### Directives
1. Answer these questions using the lens forum thread, one answer per line:
(a) For which camera did LSXPhotog own one of the brand's fully manual lenses?
(b) What aperture does bergstrom ask about?
(c) Which lens does the first post say its writer is more interested in?
2. Carry on the lens forum thread from the point where it stops.

### Excerpted text
Whilst I am more interested in a new OEM EF85/1.8 I welcome the small form factor and will be interested in the IQ of this lens.


----------



## LSXPhotog (Apr 20, 2018)

This brand actually makes some pretty decent stuff. I had one of their fully manual lenses for my M5 and it was very nice. I would be interested in one of these for travel photos if it's cheap enough.


----------



## eosuser1234 (Apr 21, 2018)

nice buy until canon bricks it in their latest firmware update.


----------



## andrei1989 (Apr 21, 2018)

i've just seen the rest of the photos and i must say the lens looks good! much better than the yongnuo and even better than the canon versions


----------



## bergstrom (Apr 24, 2018)

But they couldn't go and make a 1.4?


----------



## andrei1989 (Apr 24, 2018)

bergstrom said:


> But they couldn't go and make a 1.4?



this quite recent article is just for you 
https://fstoppers.com/gear/reasons-consider-f18-over-f14-lens-options-243779


----------



## MintChocs (Apr 24, 2018)

### Material
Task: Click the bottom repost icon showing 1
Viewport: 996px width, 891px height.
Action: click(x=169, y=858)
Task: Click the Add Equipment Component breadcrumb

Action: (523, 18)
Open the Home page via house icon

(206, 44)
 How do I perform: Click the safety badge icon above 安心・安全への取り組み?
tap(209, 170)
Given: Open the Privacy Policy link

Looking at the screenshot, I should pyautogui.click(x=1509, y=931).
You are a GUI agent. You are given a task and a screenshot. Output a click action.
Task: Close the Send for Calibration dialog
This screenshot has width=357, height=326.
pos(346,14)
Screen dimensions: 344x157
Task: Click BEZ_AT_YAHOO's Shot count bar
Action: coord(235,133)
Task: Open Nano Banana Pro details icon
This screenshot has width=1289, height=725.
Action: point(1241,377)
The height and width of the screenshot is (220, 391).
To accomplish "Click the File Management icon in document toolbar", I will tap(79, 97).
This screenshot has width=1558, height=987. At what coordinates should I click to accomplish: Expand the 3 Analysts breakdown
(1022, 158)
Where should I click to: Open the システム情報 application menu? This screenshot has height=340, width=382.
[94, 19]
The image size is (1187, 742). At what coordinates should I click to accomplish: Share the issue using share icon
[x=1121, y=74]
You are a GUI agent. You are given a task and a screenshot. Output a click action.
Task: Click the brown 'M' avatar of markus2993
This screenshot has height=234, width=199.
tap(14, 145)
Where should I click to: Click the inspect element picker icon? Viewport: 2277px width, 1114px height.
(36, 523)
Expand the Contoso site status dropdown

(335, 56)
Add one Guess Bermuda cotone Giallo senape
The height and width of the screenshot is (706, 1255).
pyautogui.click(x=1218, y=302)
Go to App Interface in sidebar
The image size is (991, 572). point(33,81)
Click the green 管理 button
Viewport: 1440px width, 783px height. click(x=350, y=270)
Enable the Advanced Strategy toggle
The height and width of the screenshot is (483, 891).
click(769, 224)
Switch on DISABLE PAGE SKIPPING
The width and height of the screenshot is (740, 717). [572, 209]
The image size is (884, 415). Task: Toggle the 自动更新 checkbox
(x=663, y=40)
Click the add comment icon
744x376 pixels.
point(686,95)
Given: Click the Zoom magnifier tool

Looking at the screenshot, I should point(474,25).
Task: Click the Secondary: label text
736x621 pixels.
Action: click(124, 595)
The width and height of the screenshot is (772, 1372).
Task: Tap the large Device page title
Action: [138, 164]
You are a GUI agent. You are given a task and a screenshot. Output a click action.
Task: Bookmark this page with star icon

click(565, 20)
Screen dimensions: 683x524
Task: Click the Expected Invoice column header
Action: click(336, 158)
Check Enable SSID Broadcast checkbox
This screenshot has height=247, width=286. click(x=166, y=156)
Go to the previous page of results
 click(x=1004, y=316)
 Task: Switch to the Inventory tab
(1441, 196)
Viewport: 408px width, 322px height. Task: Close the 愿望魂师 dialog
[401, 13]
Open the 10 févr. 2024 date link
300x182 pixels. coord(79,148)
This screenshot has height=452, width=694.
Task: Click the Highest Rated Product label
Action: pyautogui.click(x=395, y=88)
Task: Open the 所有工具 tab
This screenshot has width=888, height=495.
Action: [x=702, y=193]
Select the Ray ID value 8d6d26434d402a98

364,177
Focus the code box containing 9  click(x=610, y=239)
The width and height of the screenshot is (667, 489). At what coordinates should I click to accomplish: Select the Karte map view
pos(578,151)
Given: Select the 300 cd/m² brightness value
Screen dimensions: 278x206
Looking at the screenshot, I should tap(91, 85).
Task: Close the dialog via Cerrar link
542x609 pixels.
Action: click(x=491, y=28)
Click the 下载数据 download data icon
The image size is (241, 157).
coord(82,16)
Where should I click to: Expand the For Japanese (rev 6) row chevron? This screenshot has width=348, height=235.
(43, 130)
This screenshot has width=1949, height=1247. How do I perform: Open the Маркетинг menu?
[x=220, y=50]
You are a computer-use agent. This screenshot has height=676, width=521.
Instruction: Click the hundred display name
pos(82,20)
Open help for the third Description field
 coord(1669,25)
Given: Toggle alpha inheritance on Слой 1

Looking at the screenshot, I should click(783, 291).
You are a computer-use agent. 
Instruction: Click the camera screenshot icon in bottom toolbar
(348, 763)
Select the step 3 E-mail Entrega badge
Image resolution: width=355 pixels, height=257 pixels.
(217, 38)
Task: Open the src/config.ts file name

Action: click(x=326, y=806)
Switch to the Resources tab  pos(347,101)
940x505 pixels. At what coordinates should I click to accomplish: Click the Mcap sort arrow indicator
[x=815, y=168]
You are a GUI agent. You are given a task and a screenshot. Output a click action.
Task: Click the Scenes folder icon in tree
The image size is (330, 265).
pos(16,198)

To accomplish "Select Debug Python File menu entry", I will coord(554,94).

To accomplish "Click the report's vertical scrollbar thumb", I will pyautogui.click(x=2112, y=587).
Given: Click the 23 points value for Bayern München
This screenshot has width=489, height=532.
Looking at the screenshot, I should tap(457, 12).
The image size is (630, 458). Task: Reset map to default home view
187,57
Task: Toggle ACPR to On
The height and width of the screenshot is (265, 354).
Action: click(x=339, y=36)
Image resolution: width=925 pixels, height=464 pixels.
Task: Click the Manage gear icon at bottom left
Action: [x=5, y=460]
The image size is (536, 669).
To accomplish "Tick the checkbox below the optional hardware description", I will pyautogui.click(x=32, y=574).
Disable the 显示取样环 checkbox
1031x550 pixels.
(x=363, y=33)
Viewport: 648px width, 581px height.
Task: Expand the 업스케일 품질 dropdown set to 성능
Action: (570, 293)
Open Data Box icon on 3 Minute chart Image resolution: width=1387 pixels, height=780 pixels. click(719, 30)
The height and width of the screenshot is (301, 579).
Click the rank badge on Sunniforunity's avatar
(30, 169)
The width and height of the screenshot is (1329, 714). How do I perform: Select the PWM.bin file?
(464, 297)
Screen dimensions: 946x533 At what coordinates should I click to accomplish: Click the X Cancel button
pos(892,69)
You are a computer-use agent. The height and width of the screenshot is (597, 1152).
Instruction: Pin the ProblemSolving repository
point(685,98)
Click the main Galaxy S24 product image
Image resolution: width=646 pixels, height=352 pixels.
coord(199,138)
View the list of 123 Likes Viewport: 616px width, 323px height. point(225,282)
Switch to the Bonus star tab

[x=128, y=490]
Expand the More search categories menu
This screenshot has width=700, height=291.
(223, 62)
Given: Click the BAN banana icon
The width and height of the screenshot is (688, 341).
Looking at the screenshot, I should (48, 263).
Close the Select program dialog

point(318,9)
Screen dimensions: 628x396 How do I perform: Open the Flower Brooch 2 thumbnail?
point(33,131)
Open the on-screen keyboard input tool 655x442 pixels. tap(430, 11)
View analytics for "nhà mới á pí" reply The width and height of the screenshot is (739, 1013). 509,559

### Outputs for the tasks
1.
(a) The M5
(b) 1.4
(c) A new OEM EF85/1.8

2.
Can it be worse than the Canon 85mm f1.8? Not that I am saying that the Canon is a bad lens but it is an old one. It might even have better coatings than the Canon so maybe less flare and CA. This is just speculation.


----------



## Bennymiata (May 7, 2018)

I bet the AF won't be up to Canon standards though. :'(


----------



## andrei1989 (May 30, 2018)

any word on price/availability for this lens?


----------



## fullstop (Jun 21, 2018)

any news re. this lens? Or vapor ware only?


----------



## andrei1989 (Jun 21, 2018)

still nothing...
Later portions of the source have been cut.